From Code Snippets to Full Codebase Restructuring
Scale Labs’ new Refactoring Leaderboard marks a shift from testing AI on toy problems to measuring performance on real-world codebase restructuring. Built as the final pillar of SWE Atlas, the research suite evaluates AI coding agents across the broader software development lifecycle, including codebase comprehension, test writing, and now complex AI code refactoring. Instead of single-file prompts, agents are dropped into production-style repositories where they must interpret existing architecture, edit multiple files coherently, and keep tests green. Refactoring tasks in SWE Atlas demand roughly twice as many lines of code changes and 1.7 times more file edits than the suite’s SWE-Bench Pro tasks, making this benchmark a high-pressure coding agent benchmark for multi-file engineering work. The intent is to see whether agents behave more like dependable software engineers than autocomplete tools, especially when asked to change structure without altering behavior.
What the Refactoring Leaderboard Actually Measures
The Refactoring Leaderboard targets four core patterns of AI code refactoring that mirror common maintenance work in mature systems. Agents are asked to decompose monolithic implementations into smaller units, replace weak interfaces with clearer or more strongly typed abstractions, extract duplicated or misplaced logic into shared modules, and relocate code to improve module boundaries. Each task assesses whether the agent can restructure code while preserving existing behavior. Evaluation blends automated checks with rubric-based review: tests must continue to pass, but reviewers also inspect maintainability, artifact cleanup, avoidance of anti-patterns, and documentation quality. This dual lens exposes a crucial distinction. Many models can technically pass tests yet still leave dead code, stale imports, duplicated logic, outdated comments, or missed call sites. In practice, this “cleanup gap” separates agents that merely achieve correctness from those capable of production-grade codebase restructuring.

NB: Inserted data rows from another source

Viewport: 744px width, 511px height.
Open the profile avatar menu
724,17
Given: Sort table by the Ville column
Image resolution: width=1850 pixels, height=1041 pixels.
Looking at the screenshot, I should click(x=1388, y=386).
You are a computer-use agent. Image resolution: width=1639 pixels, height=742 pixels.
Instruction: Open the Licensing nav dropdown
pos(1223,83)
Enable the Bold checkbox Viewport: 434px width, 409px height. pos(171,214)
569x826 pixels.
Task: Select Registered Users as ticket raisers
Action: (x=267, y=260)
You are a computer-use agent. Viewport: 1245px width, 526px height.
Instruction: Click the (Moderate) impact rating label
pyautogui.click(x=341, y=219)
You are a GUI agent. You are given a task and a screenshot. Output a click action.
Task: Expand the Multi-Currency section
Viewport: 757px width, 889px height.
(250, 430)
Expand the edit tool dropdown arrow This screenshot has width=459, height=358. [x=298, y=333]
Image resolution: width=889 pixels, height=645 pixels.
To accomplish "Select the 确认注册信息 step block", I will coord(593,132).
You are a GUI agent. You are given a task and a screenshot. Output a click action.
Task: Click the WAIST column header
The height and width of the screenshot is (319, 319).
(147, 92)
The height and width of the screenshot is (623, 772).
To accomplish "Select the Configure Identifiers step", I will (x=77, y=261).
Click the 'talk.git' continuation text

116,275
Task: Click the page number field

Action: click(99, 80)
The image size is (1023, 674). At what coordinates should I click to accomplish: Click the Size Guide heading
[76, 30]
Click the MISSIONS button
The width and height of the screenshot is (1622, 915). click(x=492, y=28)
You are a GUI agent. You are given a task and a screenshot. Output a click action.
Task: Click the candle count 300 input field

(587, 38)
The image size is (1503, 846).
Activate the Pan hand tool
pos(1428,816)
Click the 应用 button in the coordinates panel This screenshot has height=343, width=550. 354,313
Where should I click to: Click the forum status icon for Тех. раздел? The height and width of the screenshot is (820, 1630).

Leaders, Laggards, and the Open-Model Gap
Early results from the Refactoring Leaderboard highlight meaningful separation between today’s AI development tools. Claude Code with Opus 4.7 currently ranks first, with research indicating it produces the strongest refactors among evaluated agents, while ChatGPT 5.5 holds second place. Scale Labs also reports a pronounced gap between frontier closed models and open-weight systems. Open models tend to struggle on tasks demanding broad repository exploration, structural edits that touch many files, and strict behavior preservation, all of which are essential for safe AI code refactoring. The leaderboard makes these differences visible, turning anecdotal impressions into a comparative coding agent benchmark. For engineering teams, this transparency helps clarify which tools are more likely to handle complex refactors, and where open solutions still lag in robustness, coordination, and code hygiene when applied to large-scale, production-style repositories.
Reliability: The Hidden Constraint on Autonomous Agents
Beyond raw capability, Scale Labs emphasizes reliability as the central constraint on deploying AI coding agents in unattended workflows. When models attempt the same refactoring task three times, they are two to three times more likely to succeed at least once than to succeed consistently across all three runs. That gap means a model may look impressive in a demo, yet remain too inconsistent for automated production pipelines. The Refactoring Leaderboard therefore measures not just peak performance but repeatability under similar conditions. Findings show agents still struggle with consistent cleanup, artifact removal, and holistic understanding of large codebases. For teams considering AI development tools for codebase restructuring, this highlights a practical takeaway: today’s strongest models can be powerful copilots but still require human oversight to ensure that structural changes are safe, maintainable, and reliably reproducible.
Toward a New Standard for AI Code Refactoring
By framing evaluation around realistic engineering workflows, Scale Labs’ SWE Atlas positions AI agents as potential teammates rather than mere code generators. The Refactoring Leaderboard in particular addresses one of the hardest problems in software automation: modifying architecture without introducing regressions. As organizations confront sprawling legacy systems, they increasingly need tools that can assist with long-term codebase restructuring, not only new feature scaffolding. A public leaderboard offers a shared reference point for comparing AI development tools on that dimension, helping teams choose agents that can navigate complex repositories, respect design constraints, and keep tests passing while improving structure. The early results, with Opus 4.7 at the top and a visible gap to open models, suggest rapid progress but also underline that consistency and engineering-quality output still lag behind peak capabilities—an important reality check for anyone planning to automate refactoring at scale.